=== Material for this task ===
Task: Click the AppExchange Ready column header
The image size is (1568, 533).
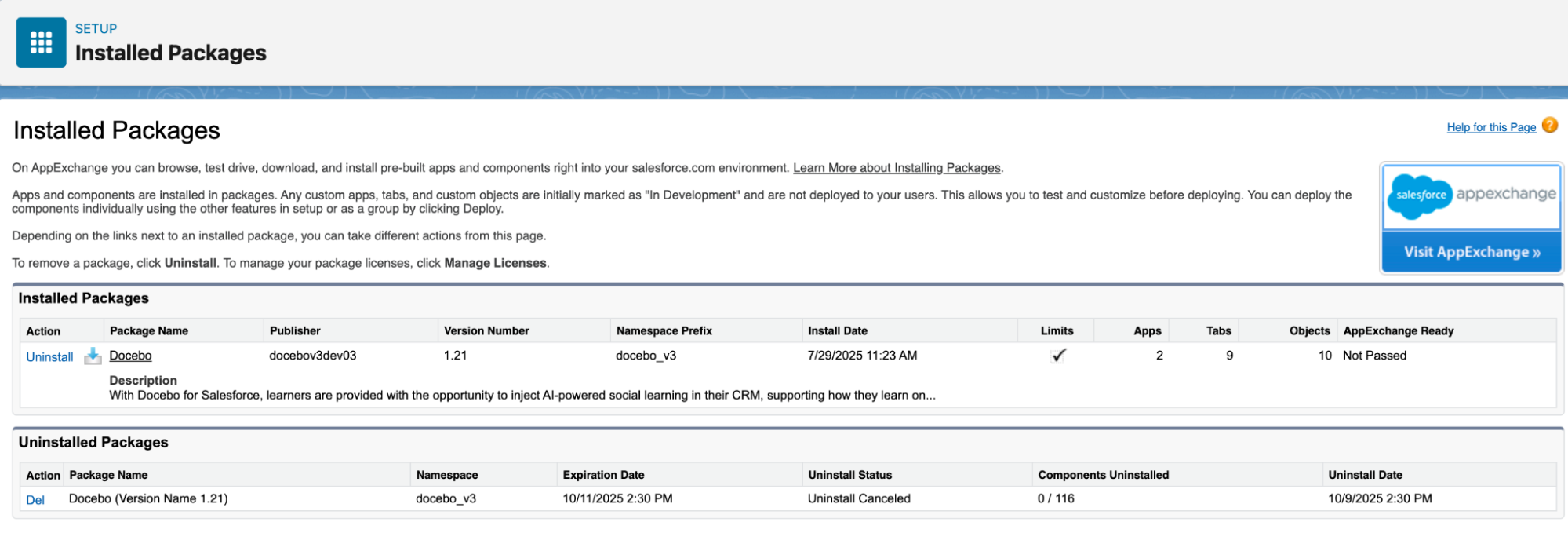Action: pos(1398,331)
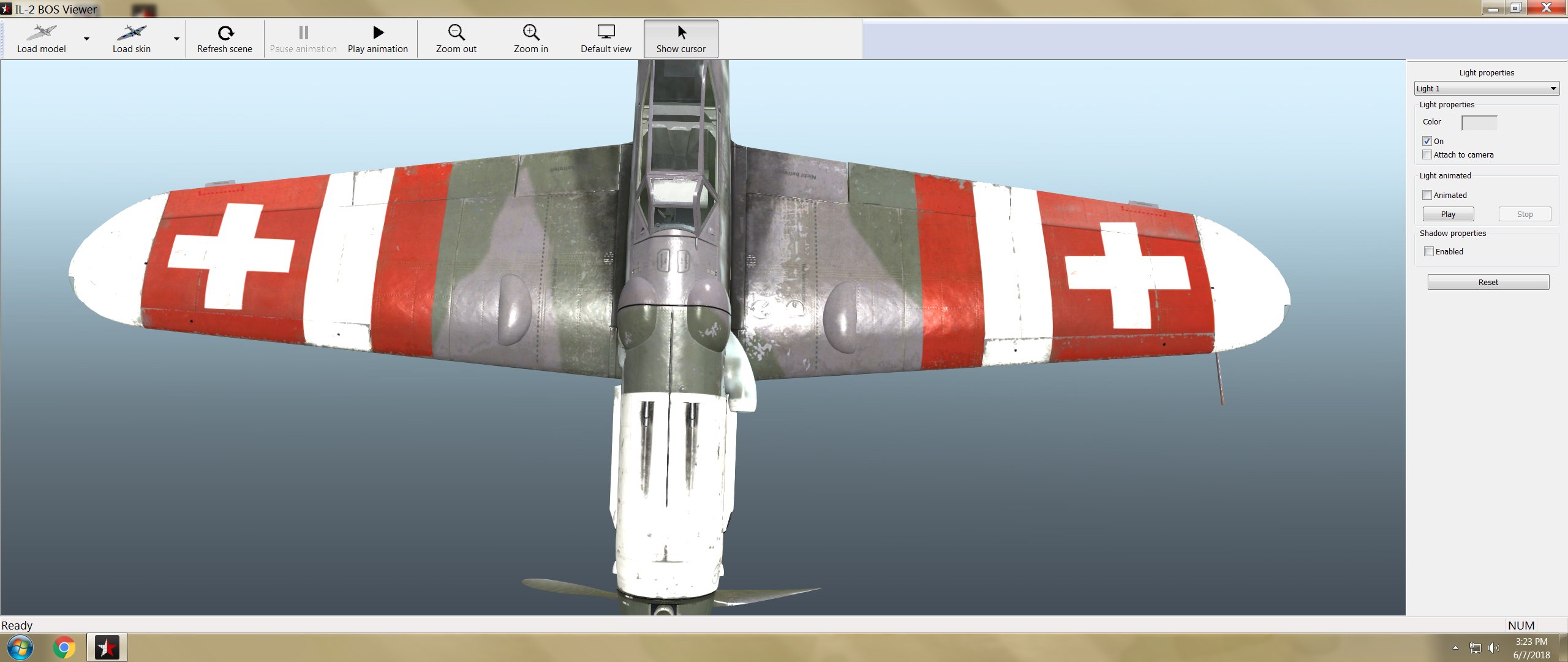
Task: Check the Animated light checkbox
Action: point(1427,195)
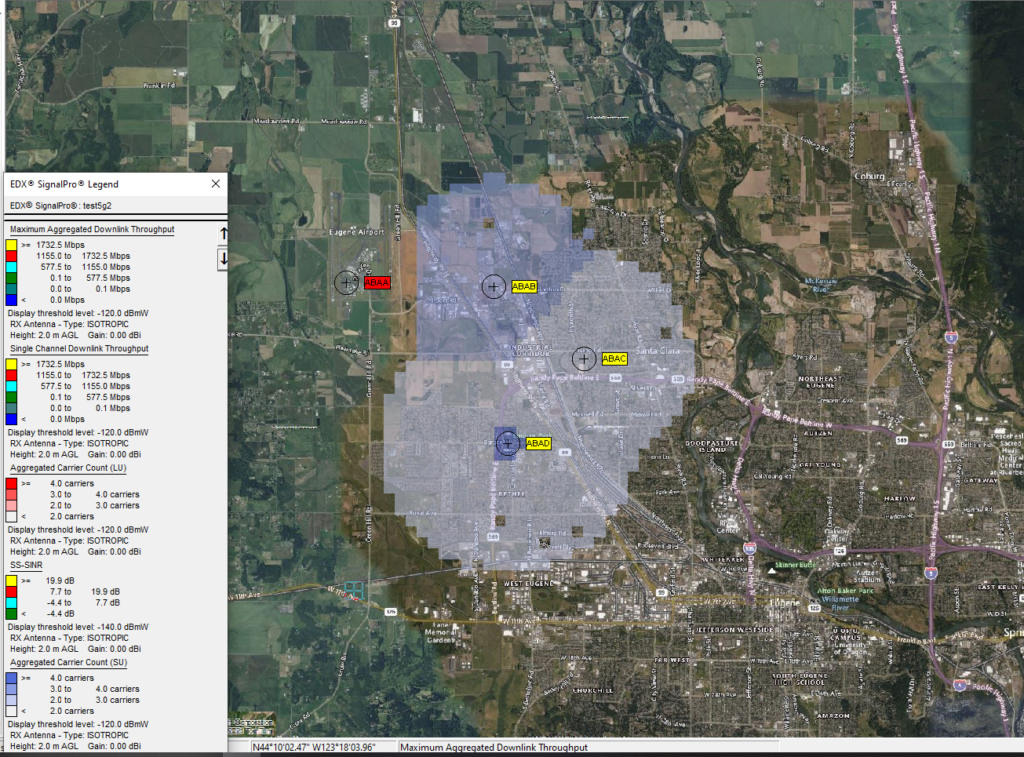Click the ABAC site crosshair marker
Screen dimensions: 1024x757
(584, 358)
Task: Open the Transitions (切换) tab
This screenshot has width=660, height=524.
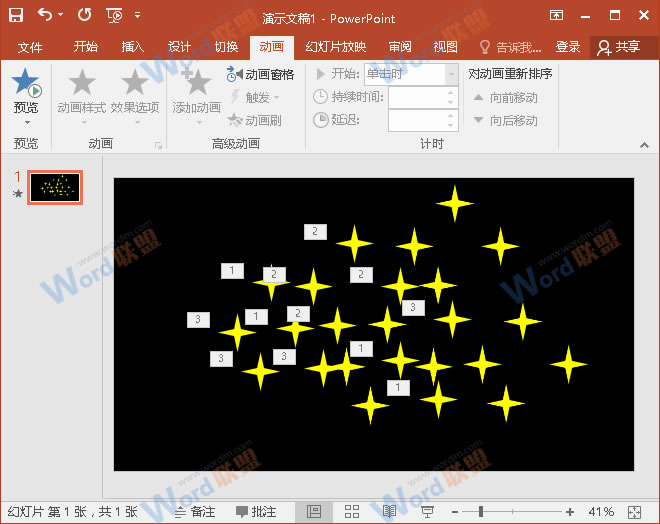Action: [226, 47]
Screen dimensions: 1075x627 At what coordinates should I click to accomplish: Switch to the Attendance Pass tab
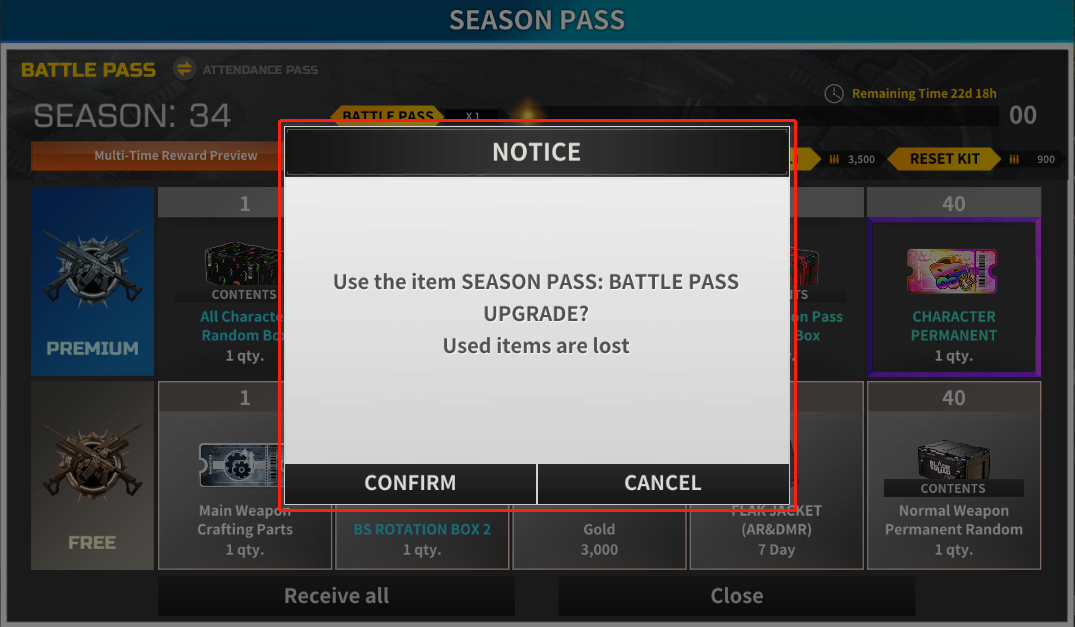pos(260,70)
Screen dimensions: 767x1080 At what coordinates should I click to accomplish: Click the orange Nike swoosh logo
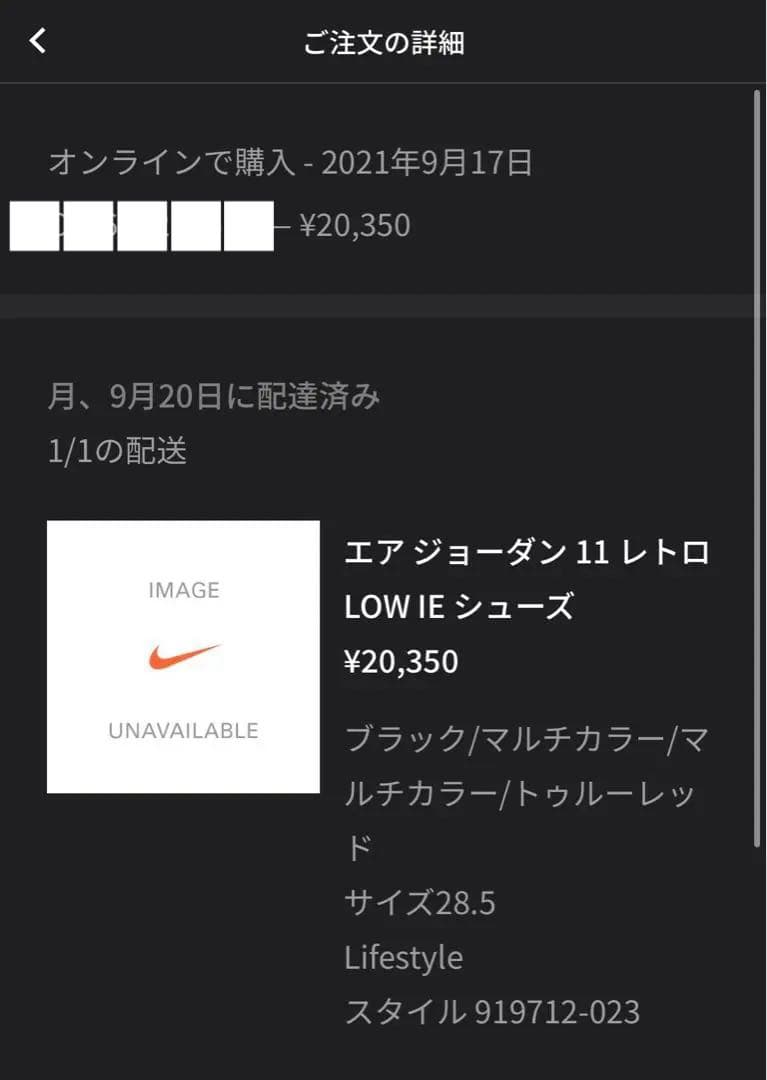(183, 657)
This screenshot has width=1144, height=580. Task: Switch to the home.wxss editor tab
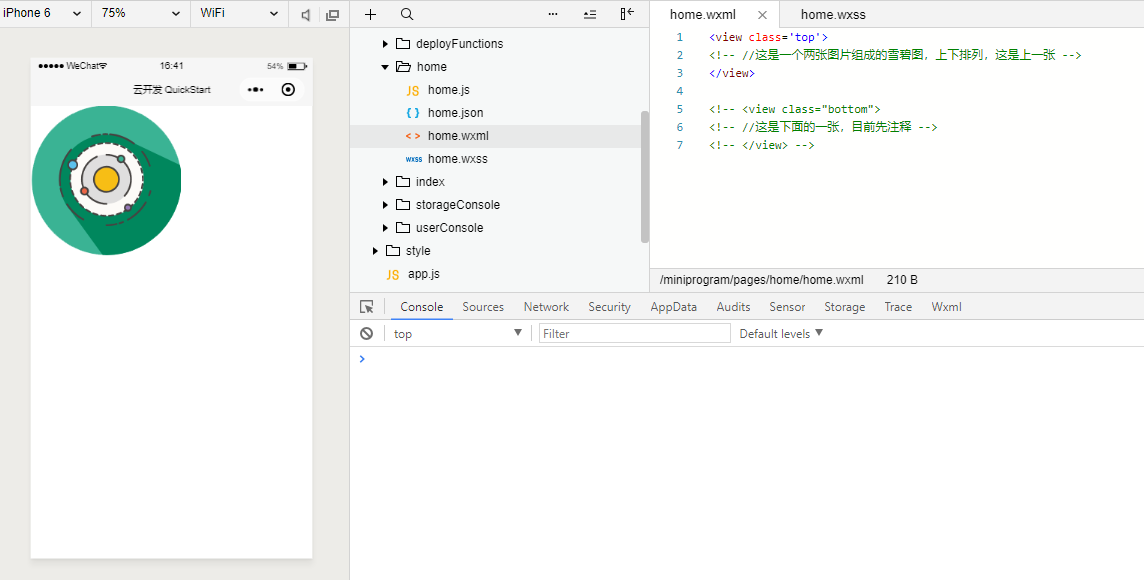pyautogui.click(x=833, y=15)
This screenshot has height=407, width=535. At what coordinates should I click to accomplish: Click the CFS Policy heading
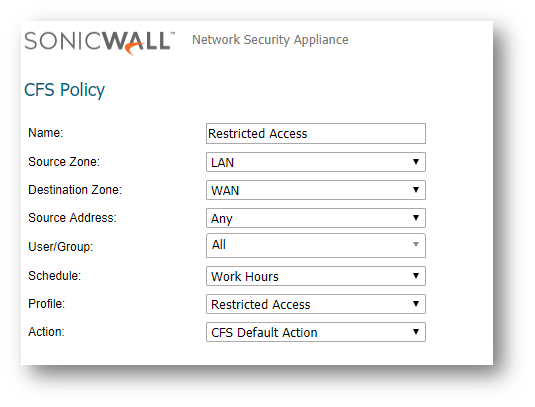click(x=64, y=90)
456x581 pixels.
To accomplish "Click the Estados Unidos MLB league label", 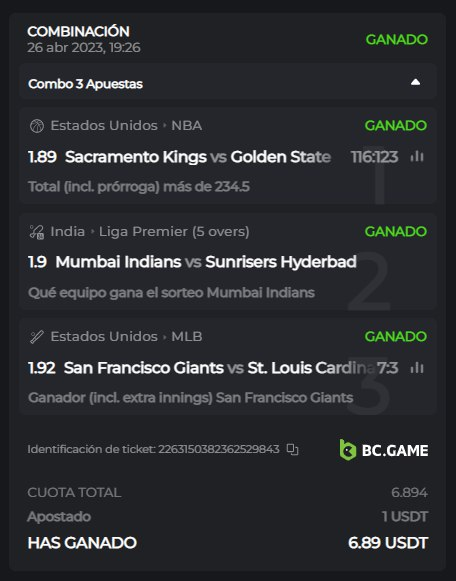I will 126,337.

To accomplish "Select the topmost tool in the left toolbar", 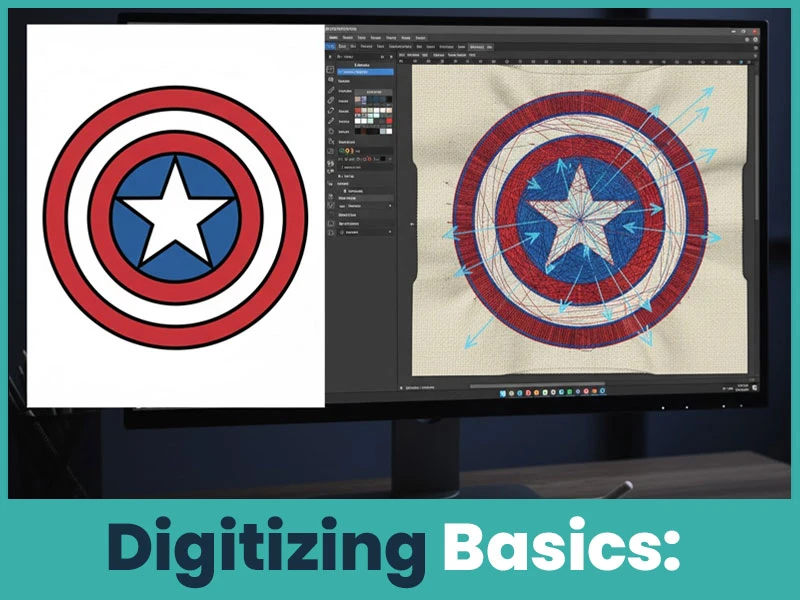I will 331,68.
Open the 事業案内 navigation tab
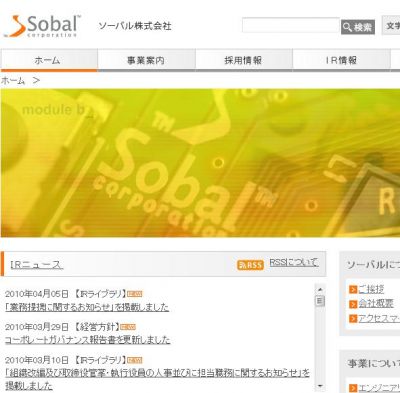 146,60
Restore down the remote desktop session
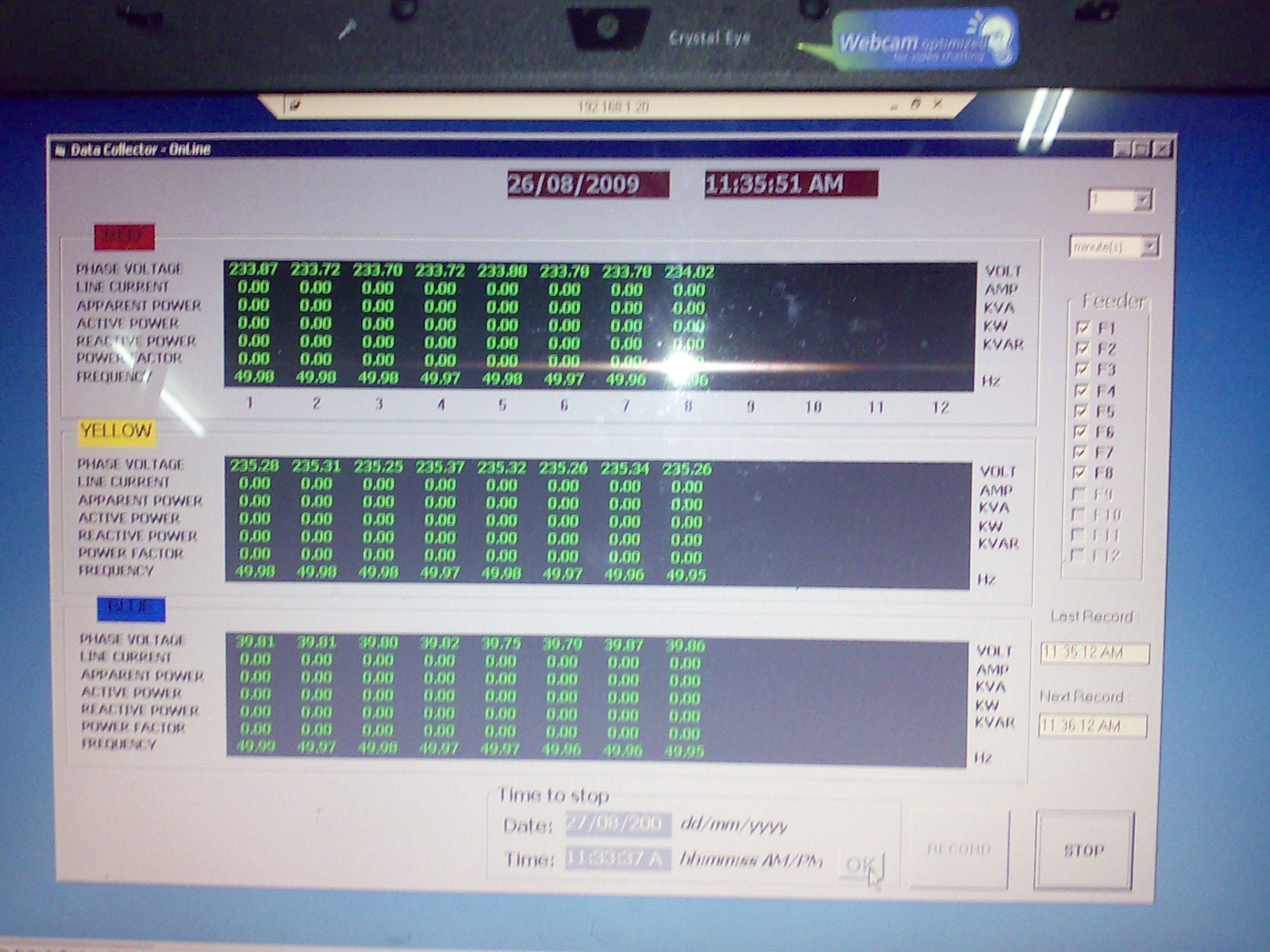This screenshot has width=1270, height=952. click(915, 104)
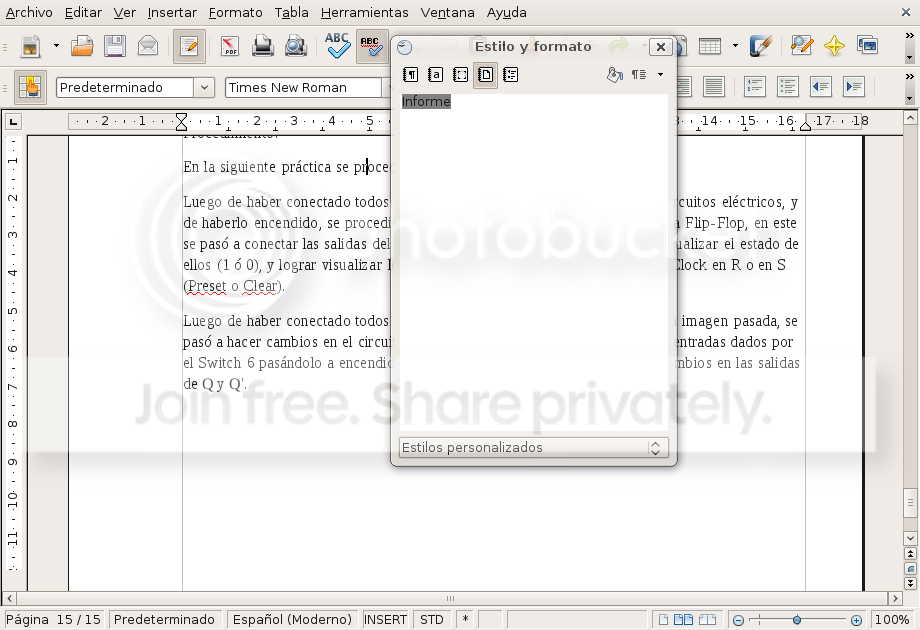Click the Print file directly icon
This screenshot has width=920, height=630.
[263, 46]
===
#### Problem description:
Only the lines that lie between the start of the listing and the line containing "456x581 pixels.", both included, belong in the answer; write them out exactly and omit pictures.

#### Answer to the problem:
Task: Click the AppExchange Ready column header
The image size is (1568, 533).
Action: pos(1398,331)
Task: Check the Animated light checkbox
Action: point(1427,195)
Click the ABAC site crosshair marker
Screen dimensions: 1024x757
(584, 358)
Task: Open the Transitions (切换) tab
This screenshot has width=660, height=524.
Action: [226, 47]
Screen dimensions: 1075x627 At what coordinates should I click to accomplish: Switch to the Attendance Pass tab
pos(260,70)
Screen dimensions: 767x1080 At what coordinates should I click to accomplish: Click the orange Nike swoosh logo
(183, 657)
This screenshot has width=1144, height=580. Task: Switch to the home.wxss editor tab
pyautogui.click(x=833, y=15)
This screenshot has height=407, width=535. At what coordinates should I click to accomplish: Click the CFS Policy heading
click(x=64, y=90)
456x581 pixels.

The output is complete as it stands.